A quick Google search helped me find the memory card’s original owner(s):


But seriously, that’s more or less the picture being painted here from game saves alone. There’s about 80% typical fratboy games (guns, balls, fast cars), and then a few that do not seem to fit, that exist maybe solely to entertain a roofied girlfriend for a bit. They all got deleted. I’m sorry if you’re a fratboy or a drugged girl and I offended you. Really, I am.

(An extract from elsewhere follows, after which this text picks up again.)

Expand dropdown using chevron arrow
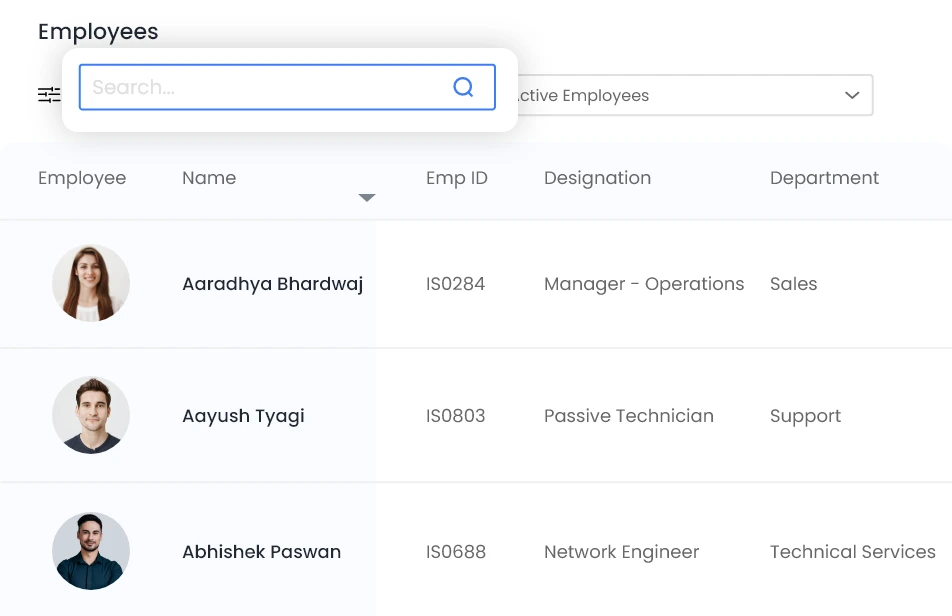Image resolution: width=952 pixels, height=616 pixels. click(x=852, y=95)
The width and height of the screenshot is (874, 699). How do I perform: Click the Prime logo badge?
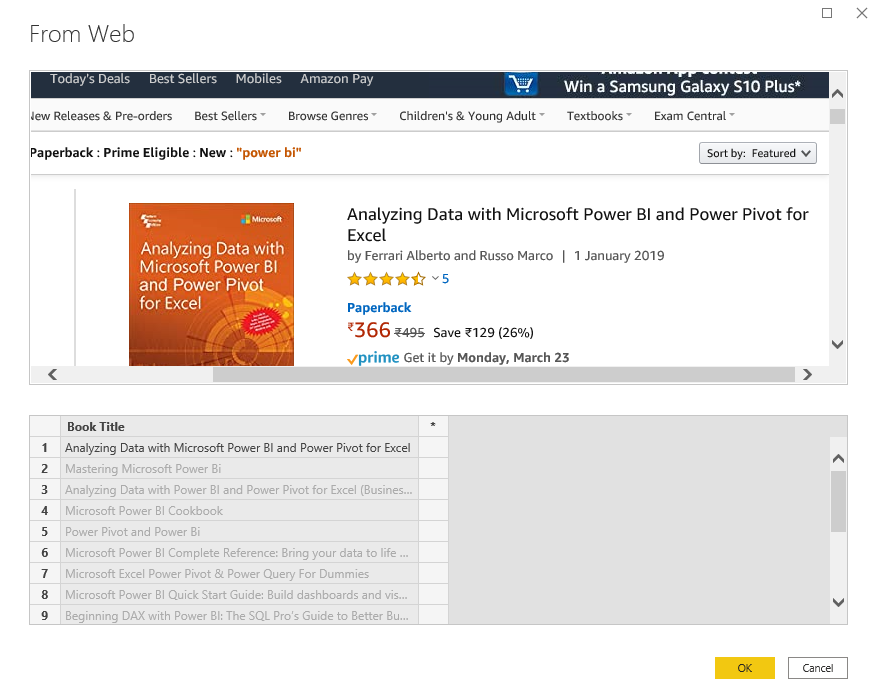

And then, unfortunately, there’s a small chunk of save space on the memory card labeled “corrupted data” that cannot be deleted; this worried me at first, and I really did not want to have to return a used PS2 memory card for another one, but this corrupted data actually does not seem to affect anything. I was able to start saving game progress for Tokobot Plus: Mysteries of the Karakuri immediately.

With plenty of save space available, I’m now actually inspired to start playing some of these PlayStation 2 games I’ve got collecting dust around here. I know, it’s 2011, and I’m only just getting to ’em now, but the PlayStation 2 is so not dead; it’s a great system that is only now making its way out the door, but there’s plenty of life left in it, so long as you got enough memory cards.